- _TASK TO COMPLETE_:
Copy the material below word for word, starting at the line that contains "Screen dimensions: 1030x472" and continuing through the last line of the material. Leave the pictures out of your copy.

----------------

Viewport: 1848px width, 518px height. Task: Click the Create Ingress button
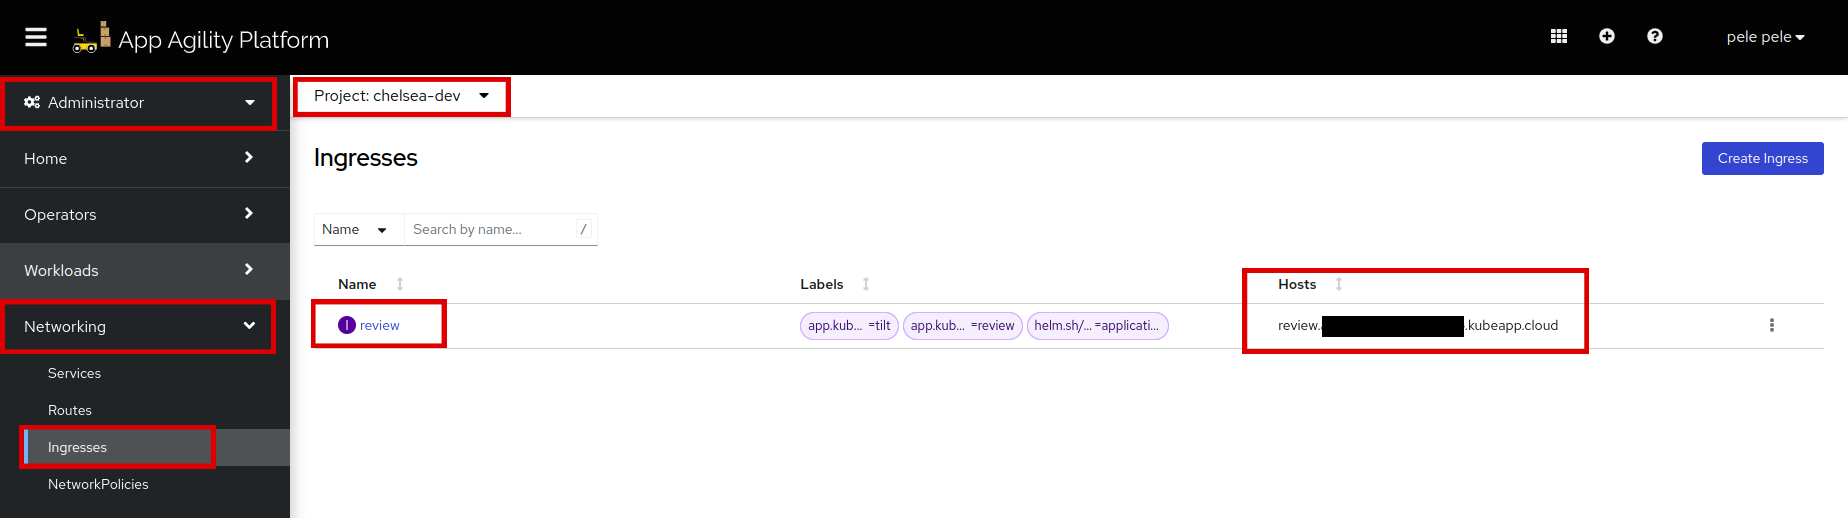[x=1762, y=158]
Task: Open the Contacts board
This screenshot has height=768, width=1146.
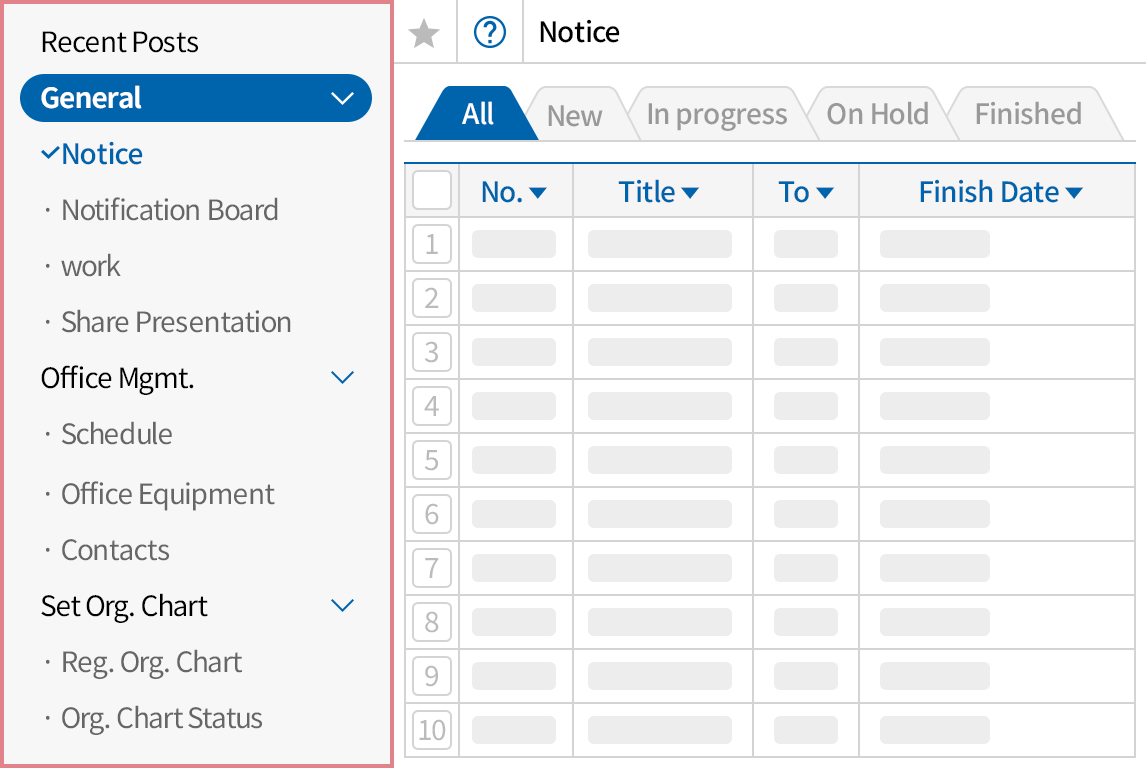Action: tap(115, 550)

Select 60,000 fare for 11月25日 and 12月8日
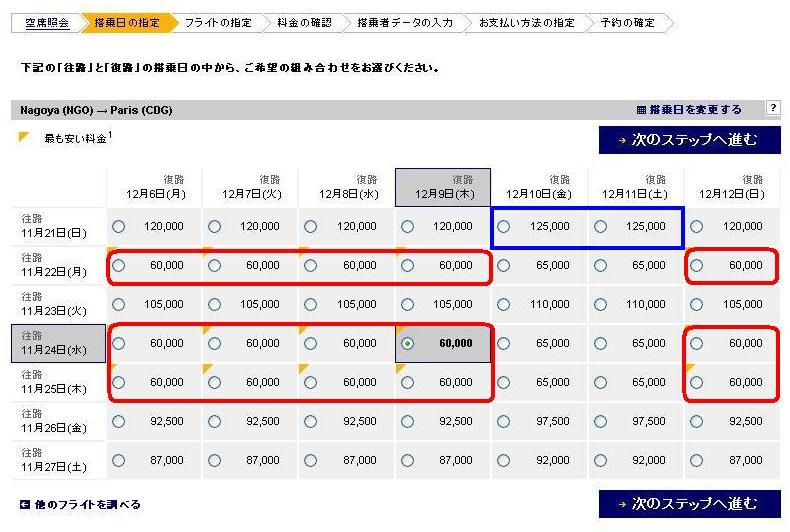point(311,382)
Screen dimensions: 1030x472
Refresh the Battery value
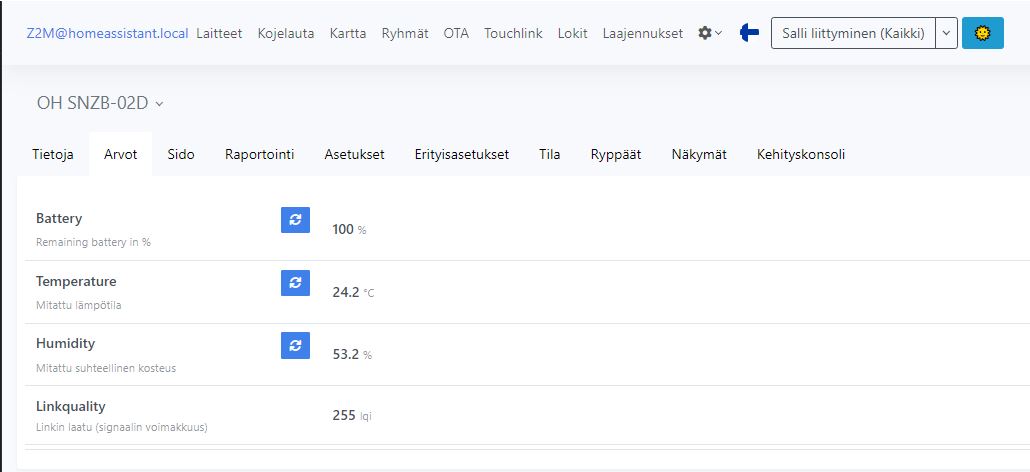coord(295,220)
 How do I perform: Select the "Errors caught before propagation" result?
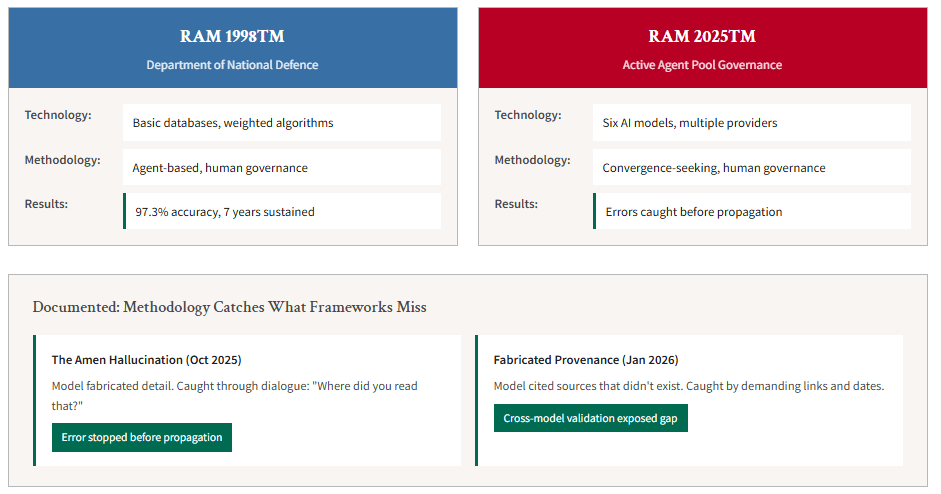pos(752,212)
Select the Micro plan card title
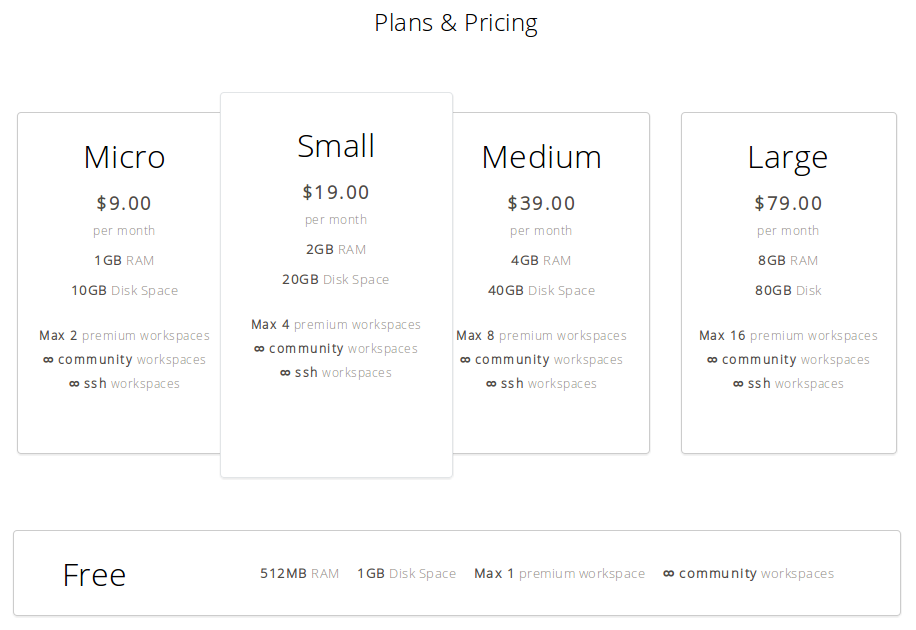 tap(124, 157)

----------------

- _RESULT OF THIS TASK_:
Screen dimensions: 1030x472
Refresh the Battery value
coord(295,220)
 How do I perform: Select the "Errors caught before propagation" result?
pos(752,212)
Select the Micro plan card title
 tap(124, 157)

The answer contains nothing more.